Method: Likelihood-Preserving Regularization (LLDS)

To address LLD, the authors introduce LLDS, a highly targeted regularizer that penalizes reductions in trajectory likelihood only when they occur, and only on responsible tokens. The regularization is executed on two layers:

Token-Level Selectivity: Penalization is imposed only on tokens whose likelihood has decreased.
Response-Level Gating: Regularization is applied exclusively to trajectories whose total likelihood has declined.

A further variant, LLDS-MA, excludes answer tokens from regularization to incentivize deeper tool-use by not constraining final answer generation. The overall objective augments the standard GRPO loss with a weighted LLDS term.

This approach contrasts with prior, coarser forms of likelihood regularization by preventing only those updates that cause genuine harm to model likelihood, preserving desirable optimism in the rest of optimization while stably deterring the LLD spiral.

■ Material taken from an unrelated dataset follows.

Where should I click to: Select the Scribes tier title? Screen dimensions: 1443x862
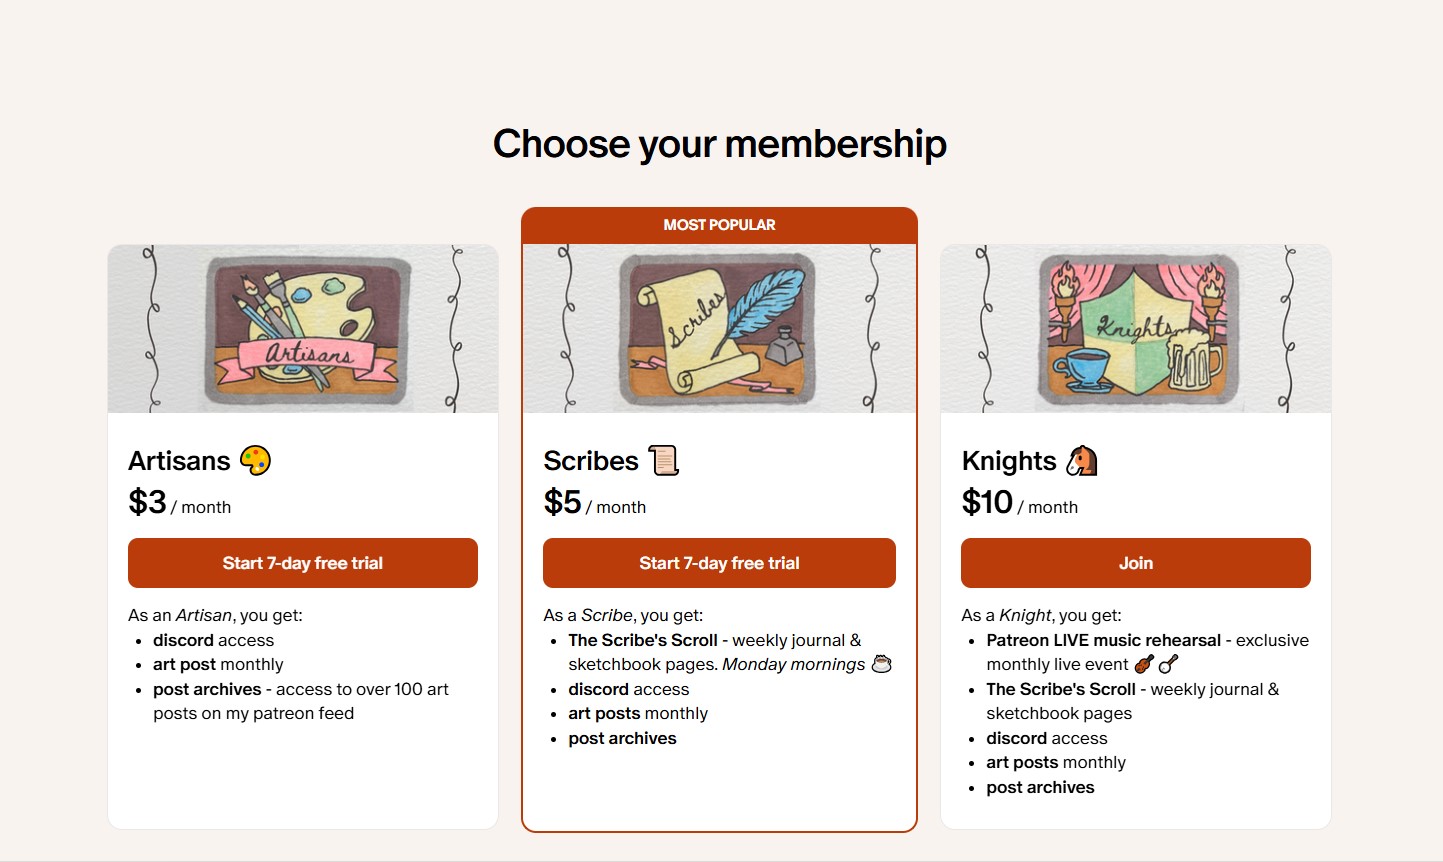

Empirical Validation: Stability and Substantial Performance Gains

Comprehensive experimentation across seven open-domain and multi-hop QA datasets, using Qwen2.5-3B and Qwen2.5-7B model families (Base and Instruct variants), substantiates both the prevalence of the LLD failure mode and the effectiveness of the LLDS regularizer.

Key numerical results:

Qwen2.5-3B-Base (NQ+Hotpot setting): Applying LLDS-MA yields a +37.8% relative EM gain over vanilla GRPO.
Qwen2.5-7B-Base (NQ+Hotpot setting): LLDS raises average EM from 0.350 to 0.462 (+32.0% improvement).
Strong performance gains are consistent across both general (single-hop) and complex multi-hop QA tasks, outstripping comparably sized PPO-trained baselines as well as other retrieval-augmented and supervised, instruction-tuned approaches.

The presence and prevention of LLD were validated by direct measurements: likelihood and entropy dynamics, gradient norms, reward curves, and analysis of per-sample likelihood changes during policy evolution. LLDS effectively quashes gradient explosion, maintains monotonic reward improvement, and encourages deeper multi-step reasoning when configured to do so.

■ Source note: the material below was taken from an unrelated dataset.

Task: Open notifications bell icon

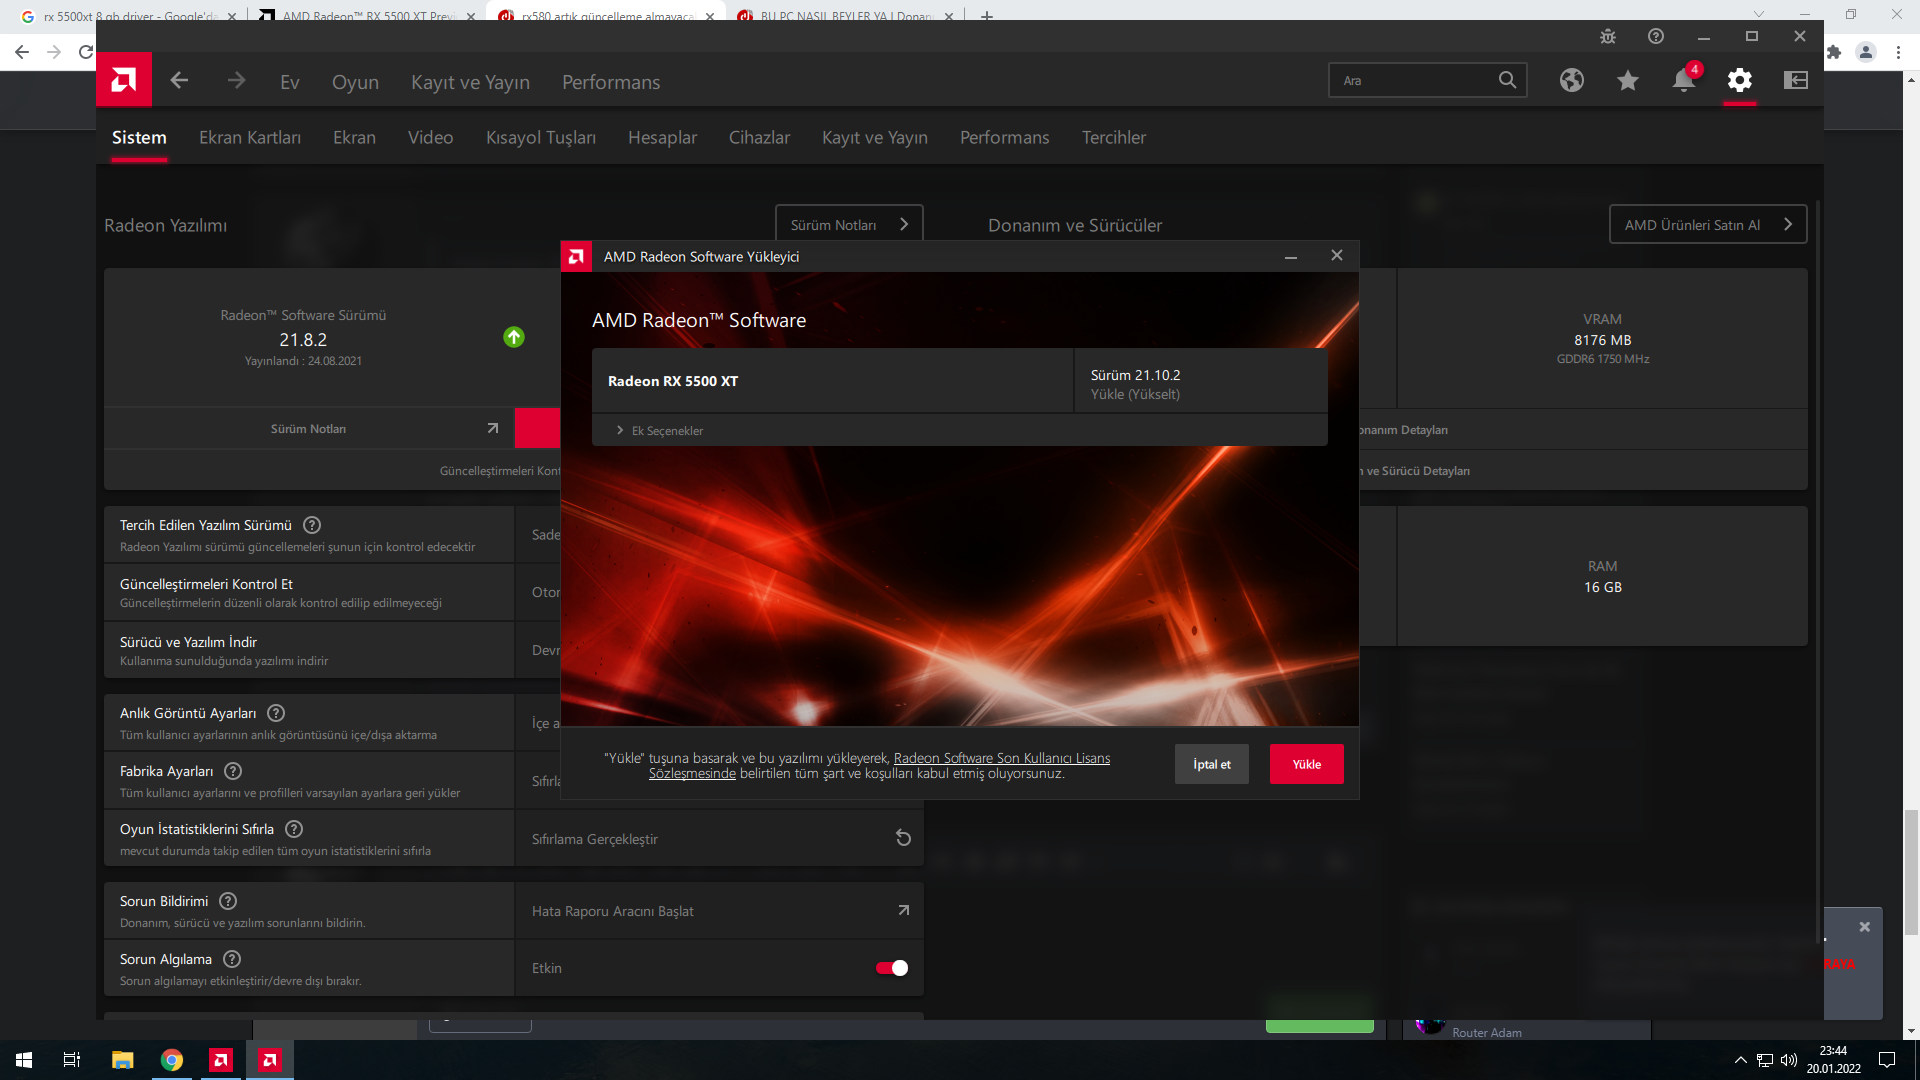Action: 1684,80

Theoretical and Practical Implications

The identification of LLD as a primary bottleneck in GRPO-driven TIRL is theoretically significant. It motivates the need for direct control over token-level likelihoods—not just reward improvement or value estimation—especially in contexts involving multi-turn tool use and highly entangled trajectories. The findings suggest that value-free, group-relative RL methods require explicit stabilization techniques when deployed in realistic, agentic LLM settings.

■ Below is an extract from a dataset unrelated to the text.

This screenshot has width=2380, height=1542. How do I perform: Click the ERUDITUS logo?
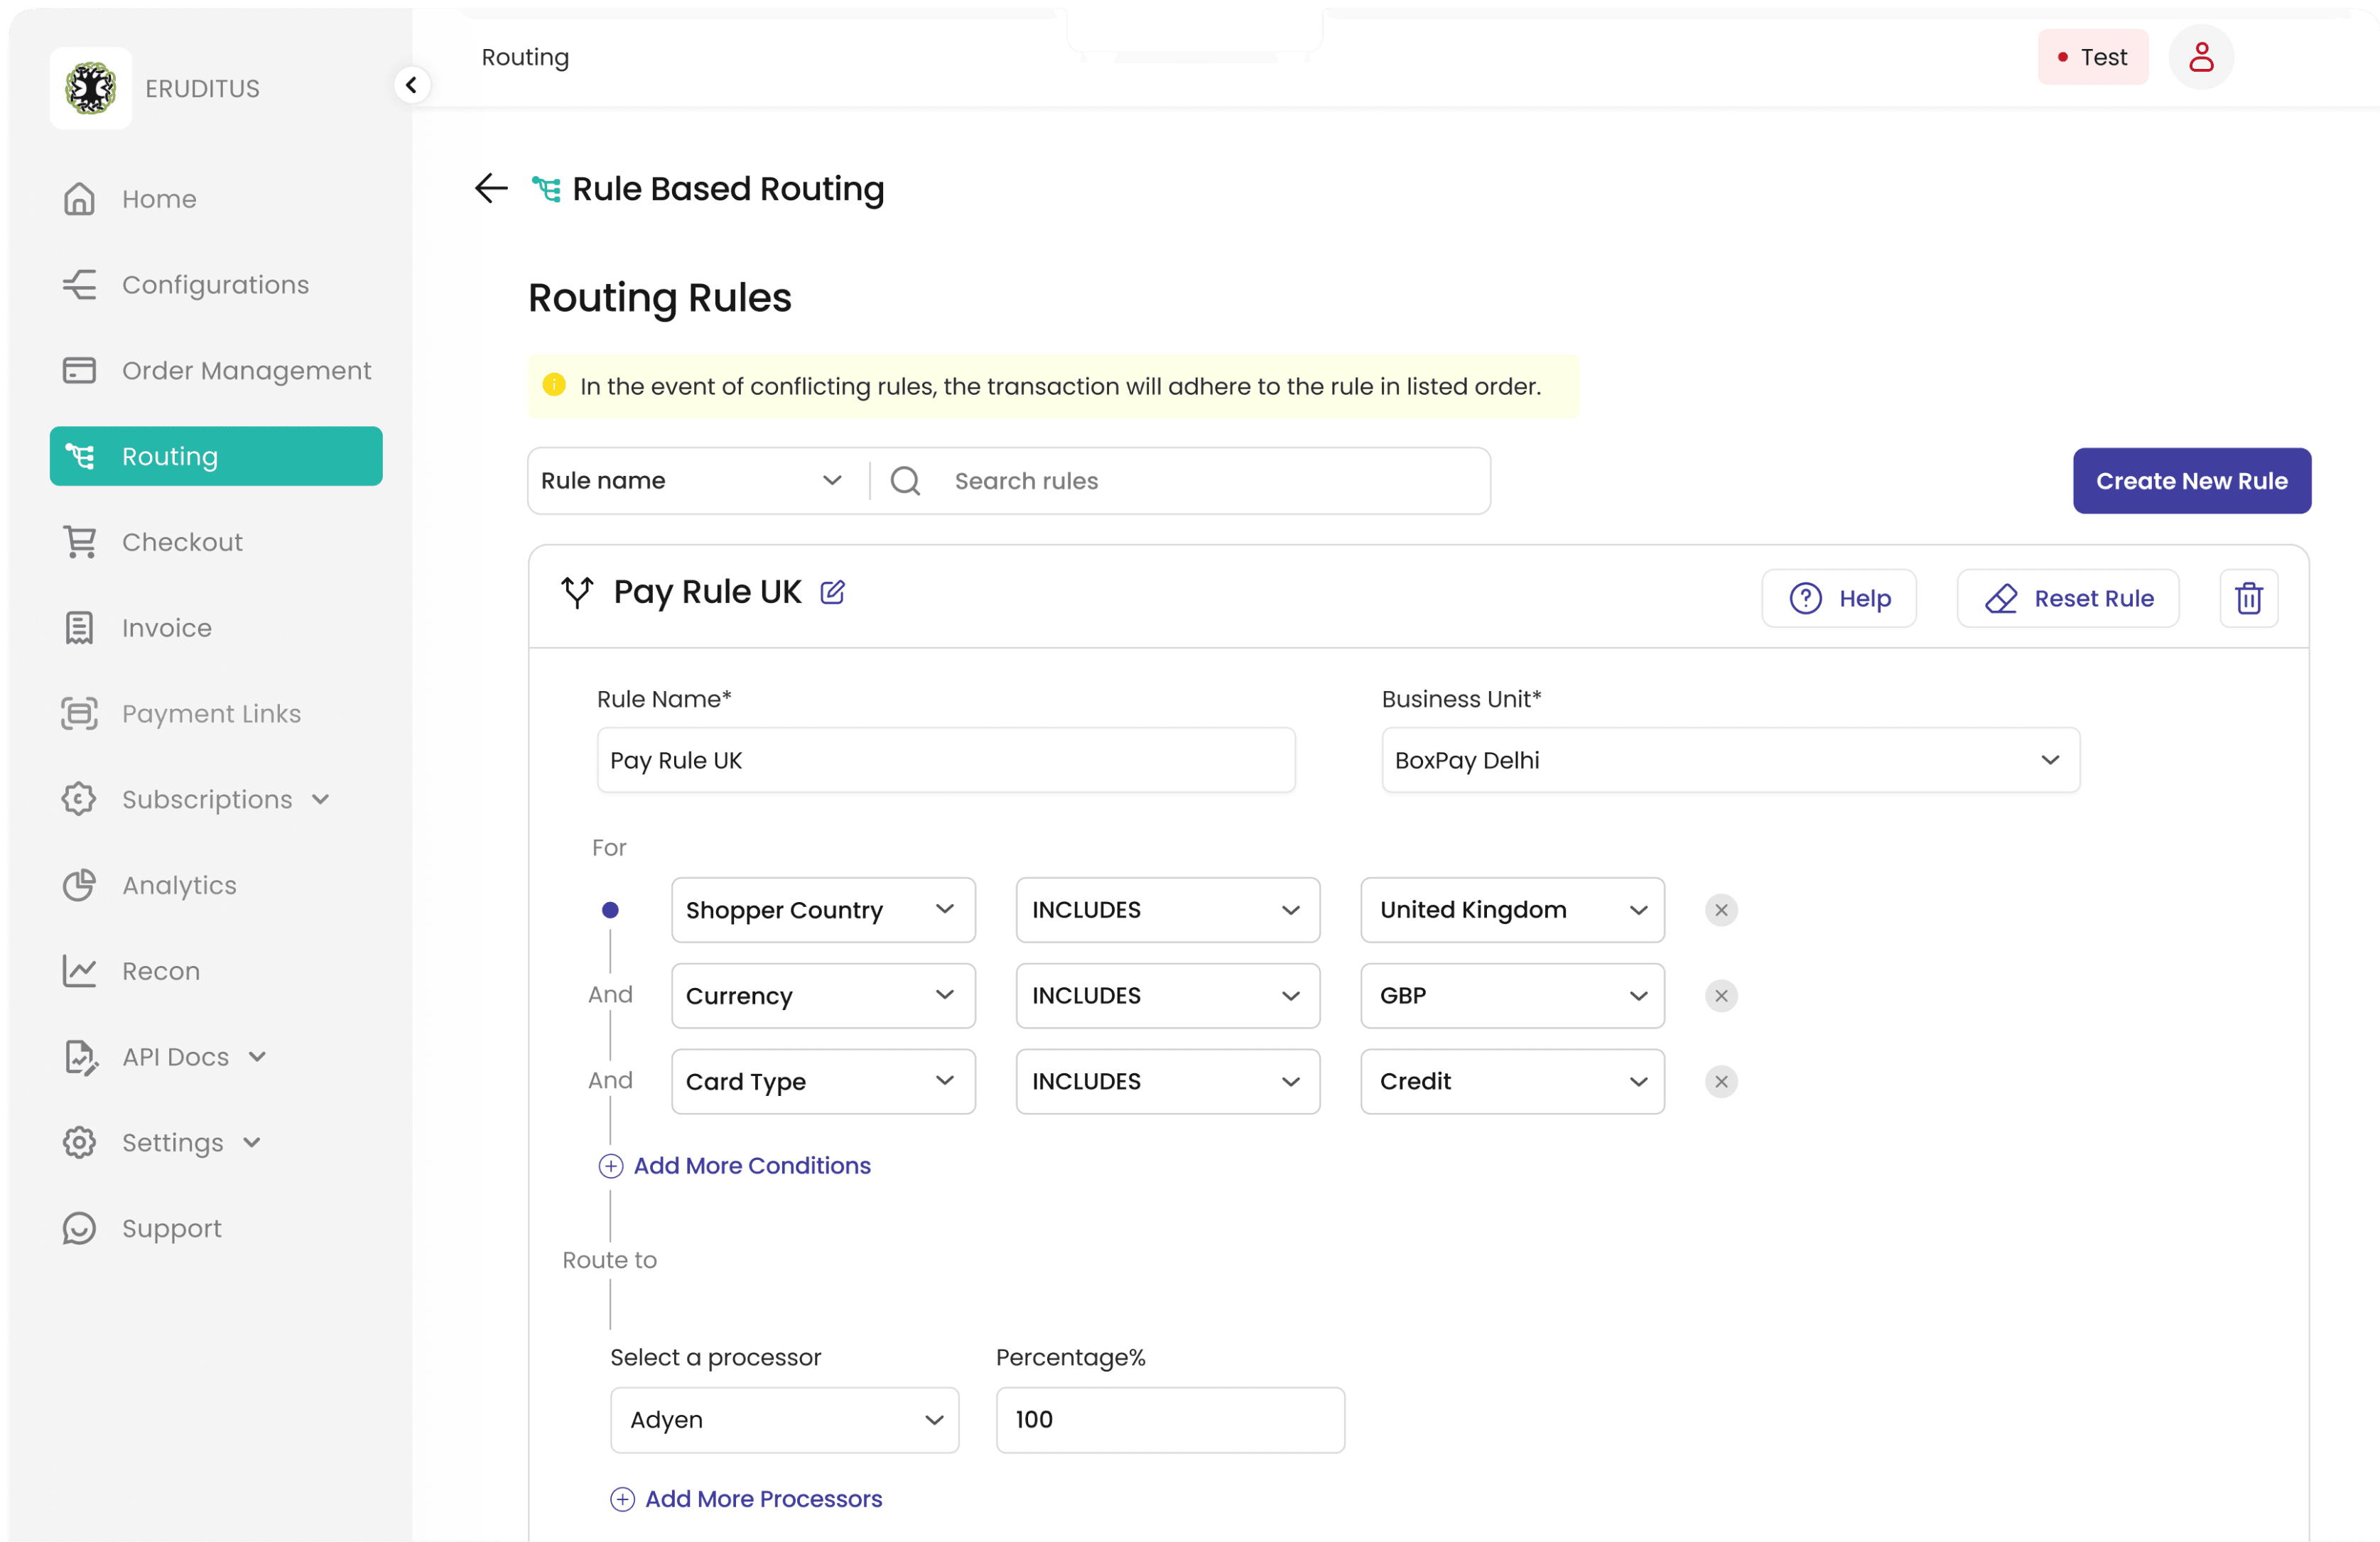pos(91,88)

Practically, LLDS is simple to implement, model-agnostic, and introduces minimal interference with standard optimization. The results indicate that RL-based training for tool-integrated LLMs is broadly viable and can yield robust, efficient multi-step reasoning when stabilized by trajectory-level likelihood monitoring and control.

Future Directions

This analysis opens several lines of research:

Generalizing LLDS across other value-free RL frameworks and with more complex, hierarchical tool-use agents.
Adaptive regularization scaling and structurally-aware penalty design for diverse reasoning tasks (e.g., program synthesis, multimodal agent environments).
Theoretical convergence analysis of likelihood-regularized RL, especially in the high-gradient, low-likelihood regime characteristic of agentic LLMs.
Integrating likelihood-monitoring diagnostics into standard RL benchmarks to uncover LLD-like instabilities in other domains.

Conclusion

The study provides a rigorous account of training instability in tool-integrated GRPO-based RL, attributing the principal failure mode to Lazy Likelihood Displacement and the resultant death spiral. The proposed LLDS regularization robustly mitigates this instability, yielding substantial empirical gains in open-domain and multi-hop question answering tasks. Control of trajectory-level likelihood emerges as a key ingredient for stable and scalable RL optimization in agentic, tool-augmented LLMs, pointing toward a new direction for robust and reliable reinforcement learning grounded in likelihood dynamics.